-- Record extracts follows --

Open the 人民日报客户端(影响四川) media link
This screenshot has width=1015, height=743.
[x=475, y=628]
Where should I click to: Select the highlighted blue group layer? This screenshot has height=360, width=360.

-- Record extracts concluded --
-- Record extracts follows --

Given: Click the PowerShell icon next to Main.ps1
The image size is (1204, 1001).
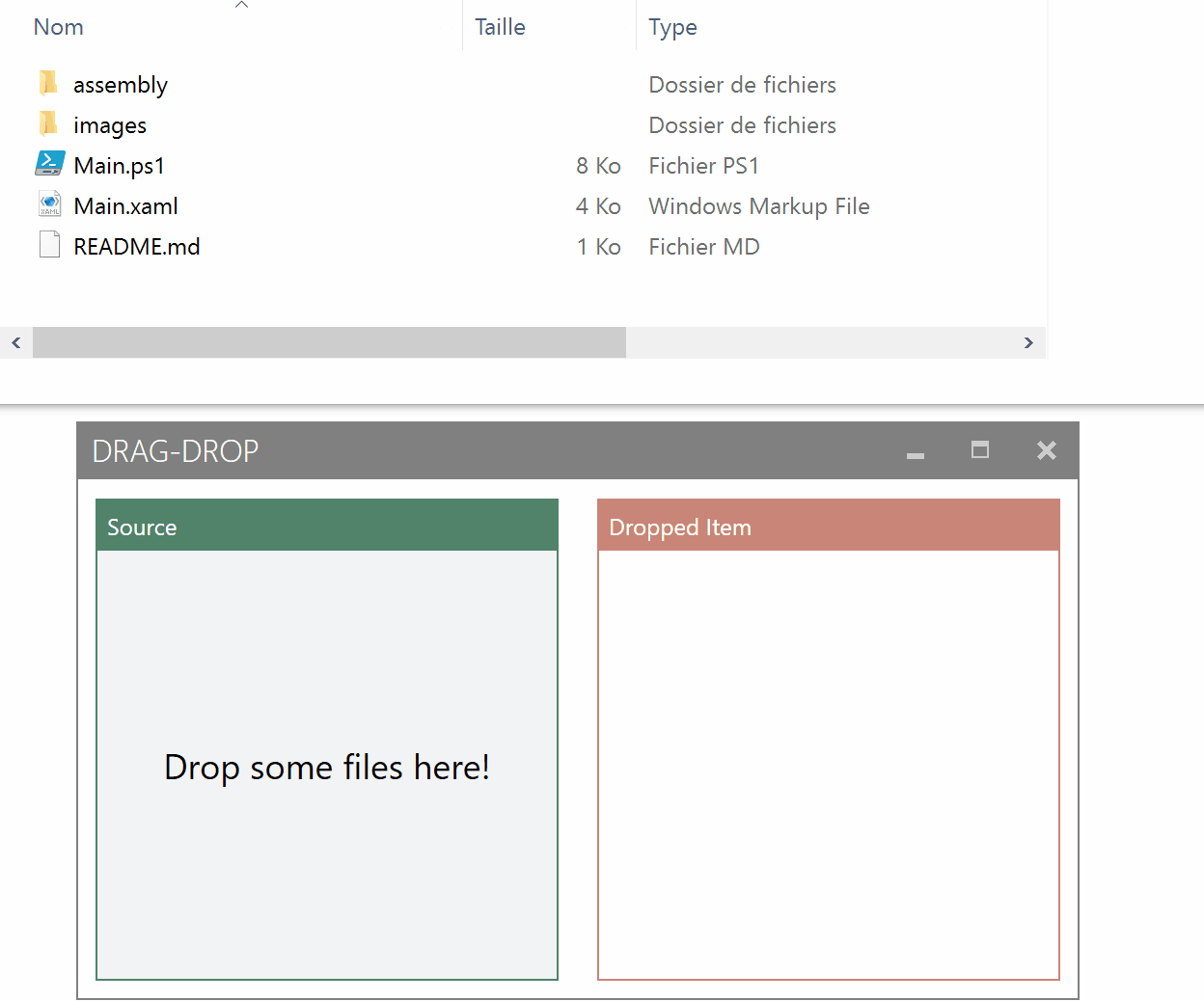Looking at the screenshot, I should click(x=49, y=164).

-- Record extracts concluded --
-- Record extracts follows --

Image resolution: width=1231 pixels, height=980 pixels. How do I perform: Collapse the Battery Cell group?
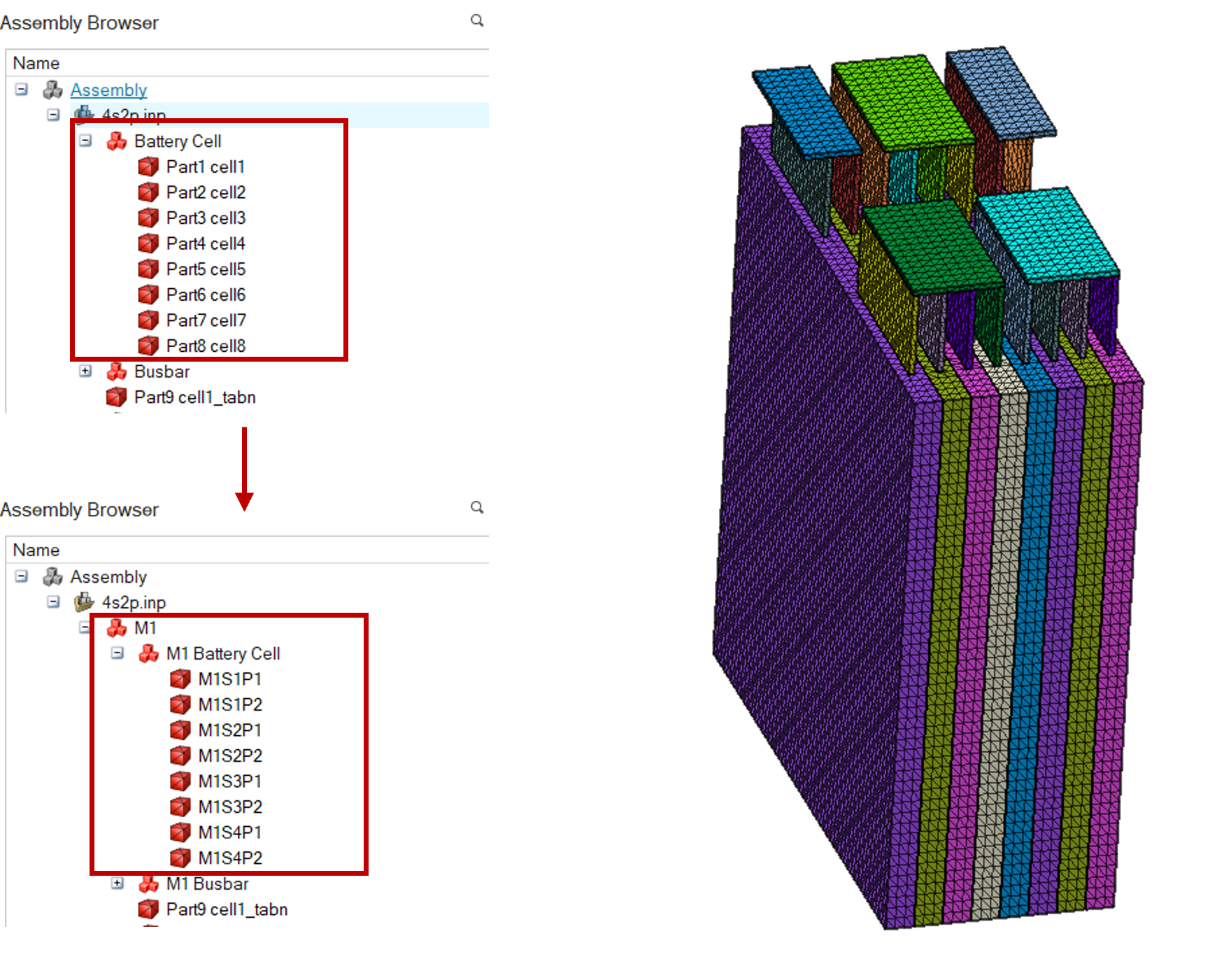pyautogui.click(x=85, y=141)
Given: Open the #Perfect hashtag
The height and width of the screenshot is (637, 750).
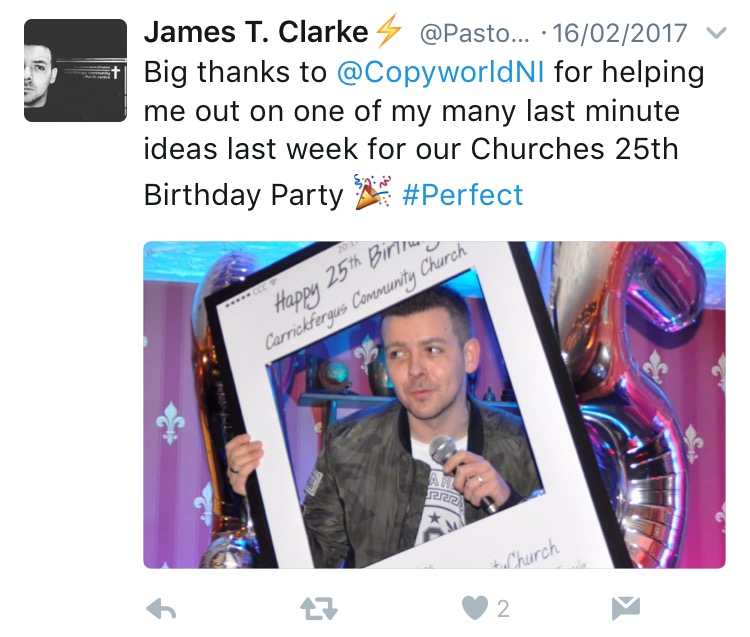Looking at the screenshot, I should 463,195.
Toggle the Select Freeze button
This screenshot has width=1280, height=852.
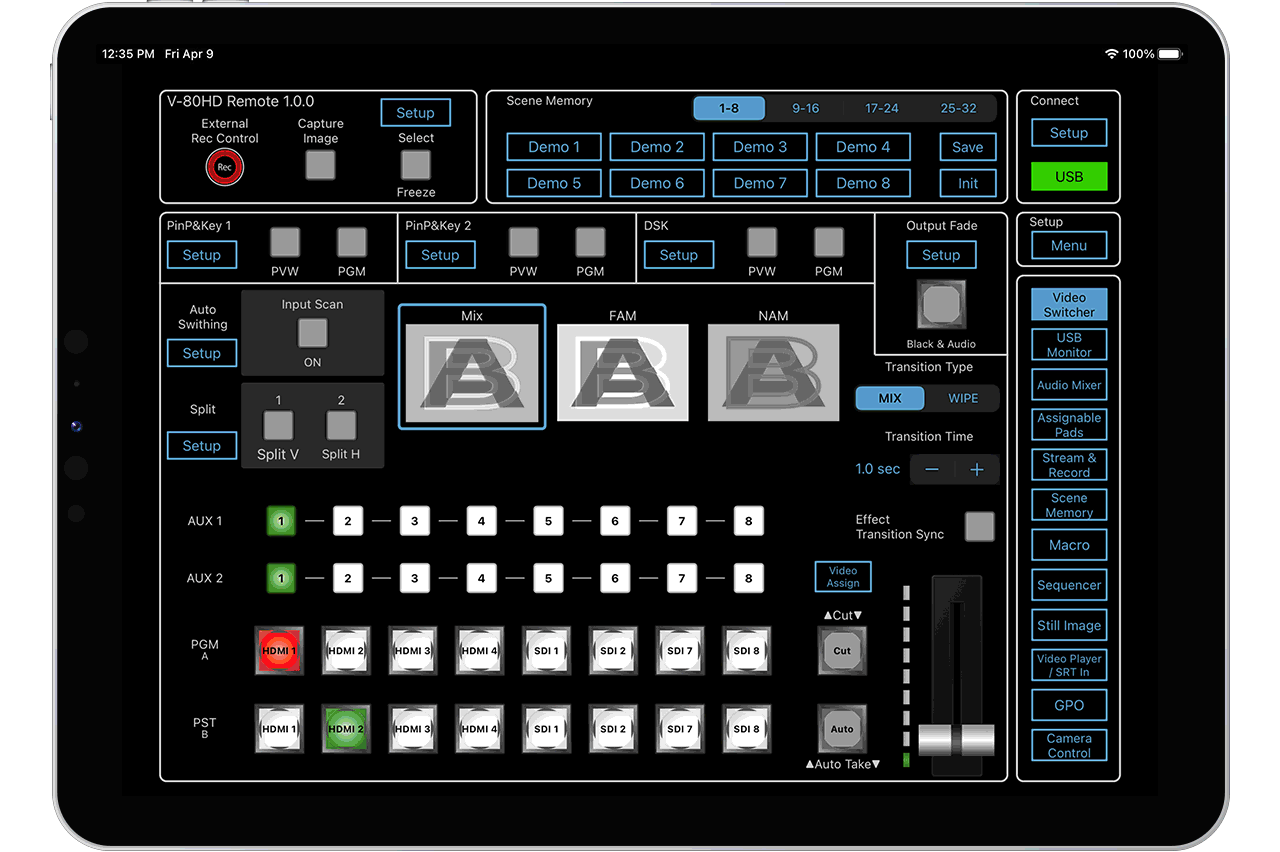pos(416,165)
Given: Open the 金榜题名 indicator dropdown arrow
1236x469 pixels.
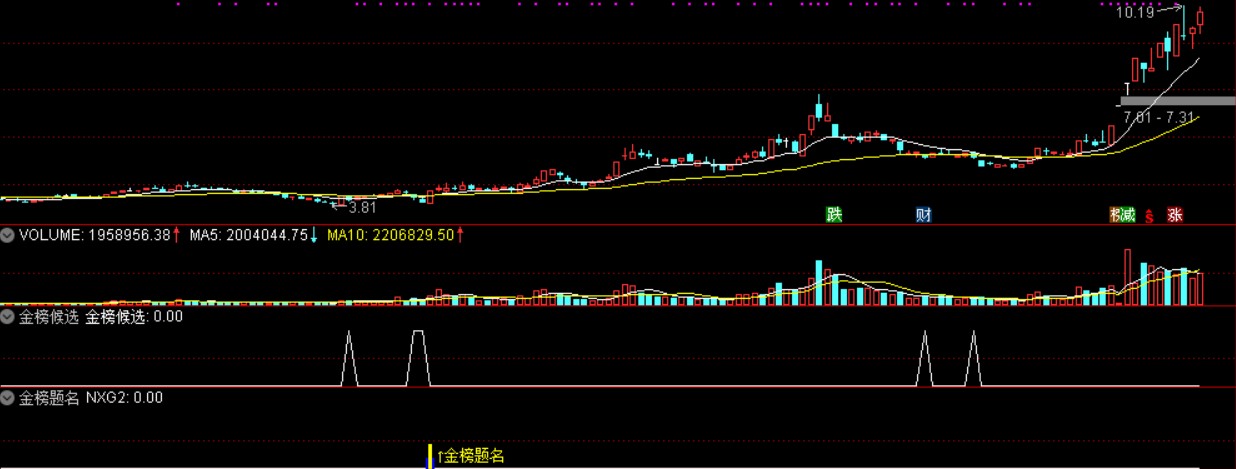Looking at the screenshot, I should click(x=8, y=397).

-- Record extracts concluded --

What this task involves: Of the lines in the listing, some hold the word "Select". Report how many, and only that.

Response for this exercise: 2